The American magazine Newsweek set the internet abuzz last week ago when it published a detailed six page article discussing ‘Why Health Advice on Oprah could make you sick’, which it also ran as its front page story. The article in question was extremely critical of Oprah focusing on how she uses her remarkable amount of influence to promote various dubious health ‘experts’ who were guilty of promoting ineffective, and occasionally dangerous, pseudoscientific treatments.
A good example of this is her continuing promotion of Jenny McCarthy, the ex-playboy model turned staunch anti-vaccine advocate. Jenny McCarthy claims that her ‘mommy instinct’ trumps the scientific evidence in relation to whether vaccines cause autism (oh and by the way they don’t!) and Oprah not only gives her a platform to promote her views but also allows her arguments to be presented without any real challenges being made to her claims. Eugh…

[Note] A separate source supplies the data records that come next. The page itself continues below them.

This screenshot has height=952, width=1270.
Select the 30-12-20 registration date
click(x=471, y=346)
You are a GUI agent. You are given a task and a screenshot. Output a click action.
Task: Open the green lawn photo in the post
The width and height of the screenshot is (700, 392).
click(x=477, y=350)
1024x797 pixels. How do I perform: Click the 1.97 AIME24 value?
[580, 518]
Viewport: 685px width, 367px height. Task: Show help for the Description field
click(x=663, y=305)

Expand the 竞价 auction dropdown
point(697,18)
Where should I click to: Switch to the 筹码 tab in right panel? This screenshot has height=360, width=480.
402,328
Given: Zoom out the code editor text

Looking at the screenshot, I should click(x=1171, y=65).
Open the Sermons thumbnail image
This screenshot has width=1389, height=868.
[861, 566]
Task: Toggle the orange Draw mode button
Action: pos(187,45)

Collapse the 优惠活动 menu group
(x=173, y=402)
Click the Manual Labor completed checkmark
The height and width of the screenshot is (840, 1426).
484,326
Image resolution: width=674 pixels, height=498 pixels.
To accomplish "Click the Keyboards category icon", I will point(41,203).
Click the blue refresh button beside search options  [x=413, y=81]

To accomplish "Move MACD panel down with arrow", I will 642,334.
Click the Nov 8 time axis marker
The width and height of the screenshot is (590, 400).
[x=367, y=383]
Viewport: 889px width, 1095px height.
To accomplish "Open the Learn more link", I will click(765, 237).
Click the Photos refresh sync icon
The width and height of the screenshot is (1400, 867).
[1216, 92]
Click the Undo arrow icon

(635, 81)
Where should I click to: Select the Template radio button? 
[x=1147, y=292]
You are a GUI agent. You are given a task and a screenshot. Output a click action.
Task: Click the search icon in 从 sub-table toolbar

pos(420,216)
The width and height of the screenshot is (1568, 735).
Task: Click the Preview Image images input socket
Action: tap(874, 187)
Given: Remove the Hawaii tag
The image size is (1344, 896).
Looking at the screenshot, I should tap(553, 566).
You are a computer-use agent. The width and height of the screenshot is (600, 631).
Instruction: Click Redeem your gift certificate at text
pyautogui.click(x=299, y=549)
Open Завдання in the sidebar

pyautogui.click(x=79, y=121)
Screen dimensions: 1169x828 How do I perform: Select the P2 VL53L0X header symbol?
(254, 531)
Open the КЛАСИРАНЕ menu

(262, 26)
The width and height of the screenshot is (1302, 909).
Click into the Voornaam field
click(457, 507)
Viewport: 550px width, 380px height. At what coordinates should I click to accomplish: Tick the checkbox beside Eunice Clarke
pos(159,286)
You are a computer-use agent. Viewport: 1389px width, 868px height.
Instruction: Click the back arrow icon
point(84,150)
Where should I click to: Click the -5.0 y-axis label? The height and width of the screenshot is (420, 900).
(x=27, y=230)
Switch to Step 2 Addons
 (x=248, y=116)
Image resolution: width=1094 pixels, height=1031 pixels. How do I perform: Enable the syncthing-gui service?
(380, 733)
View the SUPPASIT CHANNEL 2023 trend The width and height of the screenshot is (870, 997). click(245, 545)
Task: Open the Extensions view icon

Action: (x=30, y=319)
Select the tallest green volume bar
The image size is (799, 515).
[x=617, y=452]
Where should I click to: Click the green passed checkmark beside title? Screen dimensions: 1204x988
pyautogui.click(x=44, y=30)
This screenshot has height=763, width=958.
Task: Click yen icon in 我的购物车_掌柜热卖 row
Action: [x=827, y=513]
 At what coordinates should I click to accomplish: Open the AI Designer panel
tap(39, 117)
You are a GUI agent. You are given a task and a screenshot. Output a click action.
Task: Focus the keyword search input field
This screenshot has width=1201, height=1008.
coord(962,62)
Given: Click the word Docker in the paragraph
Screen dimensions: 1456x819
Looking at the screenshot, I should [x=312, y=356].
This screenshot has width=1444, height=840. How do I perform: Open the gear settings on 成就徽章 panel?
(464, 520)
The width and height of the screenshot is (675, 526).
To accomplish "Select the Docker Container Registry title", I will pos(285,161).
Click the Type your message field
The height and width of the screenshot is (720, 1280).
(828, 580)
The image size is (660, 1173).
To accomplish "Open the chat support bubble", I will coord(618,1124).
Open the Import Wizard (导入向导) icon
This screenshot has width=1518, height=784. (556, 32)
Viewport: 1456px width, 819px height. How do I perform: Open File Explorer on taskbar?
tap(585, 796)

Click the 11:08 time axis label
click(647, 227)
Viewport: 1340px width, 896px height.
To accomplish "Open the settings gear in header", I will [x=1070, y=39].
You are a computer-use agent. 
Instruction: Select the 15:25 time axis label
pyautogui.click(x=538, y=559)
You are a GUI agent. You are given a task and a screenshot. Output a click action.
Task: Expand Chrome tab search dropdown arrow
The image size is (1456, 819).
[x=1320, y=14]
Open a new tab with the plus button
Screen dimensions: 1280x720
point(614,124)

Anyway, the article was in general excellent and I recommend everyone read it now if they haven’t done so but inevitably it did include one or two hiccups. Namely contrary to the articles claims 1) Oprah’s resident doctor ‘Dr. Oz’ does not always promote evidence based medicine in actual fact he quite frequently promotes dubious alternative treatments and 2) we do have a very good idea why autism rates have risen (wider diagnosis and increased reporting).
That is probably being too nitpicky though as the important facts about this article are 1) it was a critical and skeptical mainstream article about a popular show that reached a wide audience, 2) it illustrated all of its criticism of Oprah and her show with numerous forehead slapping examples and 3) all of the major issues with Oprah’s show that the article raised were entirely valid and explained very clearly.